(DATA SUPPLIED)

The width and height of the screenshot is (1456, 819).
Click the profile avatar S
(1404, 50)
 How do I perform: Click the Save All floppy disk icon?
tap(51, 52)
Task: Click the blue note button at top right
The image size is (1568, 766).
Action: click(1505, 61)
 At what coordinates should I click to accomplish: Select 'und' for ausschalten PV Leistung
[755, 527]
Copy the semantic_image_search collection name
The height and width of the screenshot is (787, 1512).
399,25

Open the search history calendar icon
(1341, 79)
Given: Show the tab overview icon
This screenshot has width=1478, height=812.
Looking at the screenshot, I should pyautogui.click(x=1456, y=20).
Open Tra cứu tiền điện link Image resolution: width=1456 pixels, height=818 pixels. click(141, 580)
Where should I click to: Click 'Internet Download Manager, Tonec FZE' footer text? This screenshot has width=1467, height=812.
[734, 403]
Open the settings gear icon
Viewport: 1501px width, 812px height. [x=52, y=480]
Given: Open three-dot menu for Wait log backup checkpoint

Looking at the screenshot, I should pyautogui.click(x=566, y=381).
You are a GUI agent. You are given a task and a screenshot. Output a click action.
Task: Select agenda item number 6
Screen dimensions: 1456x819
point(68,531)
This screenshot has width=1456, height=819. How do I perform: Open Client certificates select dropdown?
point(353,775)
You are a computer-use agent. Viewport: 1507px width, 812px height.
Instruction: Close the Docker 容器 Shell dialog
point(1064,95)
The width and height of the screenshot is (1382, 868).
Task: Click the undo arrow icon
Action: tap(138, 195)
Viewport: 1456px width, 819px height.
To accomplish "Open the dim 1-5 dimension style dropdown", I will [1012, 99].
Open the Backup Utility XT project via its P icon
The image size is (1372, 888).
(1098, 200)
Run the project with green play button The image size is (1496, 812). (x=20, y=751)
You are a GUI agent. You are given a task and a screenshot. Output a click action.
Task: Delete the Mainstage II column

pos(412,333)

(End DATA SUPPLIED)

Retype all the data exactly, line for line.

RESPONSE AREA:
The width and height of the screenshot is (1456, 819).
Click the profile avatar S
(1404, 50)
 How do I perform: Click the Save All floppy disk icon?
tap(51, 52)
Task: Click the blue note button at top right
The image size is (1568, 766).
Action: click(1505, 61)
 At what coordinates should I click to accomplish: Select 'und' for ausschalten PV Leistung
[755, 527]
Copy the semantic_image_search collection name
The height and width of the screenshot is (787, 1512).
399,25

Open the search history calendar icon
(1341, 79)
Given: Show the tab overview icon
This screenshot has width=1478, height=812.
Looking at the screenshot, I should pyautogui.click(x=1456, y=20).
Open Tra cứu tiền điện link Image resolution: width=1456 pixels, height=818 pixels. click(141, 580)
Where should I click to: Click 'Internet Download Manager, Tonec FZE' footer text? This screenshot has width=1467, height=812.
[734, 403]
Open the settings gear icon
Viewport: 1501px width, 812px height. [x=52, y=480]
Given: Open three-dot menu for Wait log backup checkpoint

Looking at the screenshot, I should pyautogui.click(x=566, y=381).
You are a GUI agent. You are given a task and a screenshot. Output a click action.
Task: Select agenda item number 6
Screen dimensions: 1456x819
point(68,531)
This screenshot has width=1456, height=819. How do I perform: Open Client certificates select dropdown?
point(353,775)
You are a computer-use agent. Viewport: 1507px width, 812px height.
Instruction: Close the Docker 容器 Shell dialog
point(1064,95)
The width and height of the screenshot is (1382, 868).
Task: Click the undo arrow icon
Action: tap(138, 195)
Viewport: 1456px width, 819px height.
To accomplish "Open the dim 1-5 dimension style dropdown", I will [1012, 99].
Open the Backup Utility XT project via its P icon
The image size is (1372, 888).
(1098, 200)
Run the project with green play button The image size is (1496, 812). (x=20, y=751)
You are a GUI agent. You are given a task and a screenshot. Output a click action.
Task: Delete the Mainstage II column

pos(412,333)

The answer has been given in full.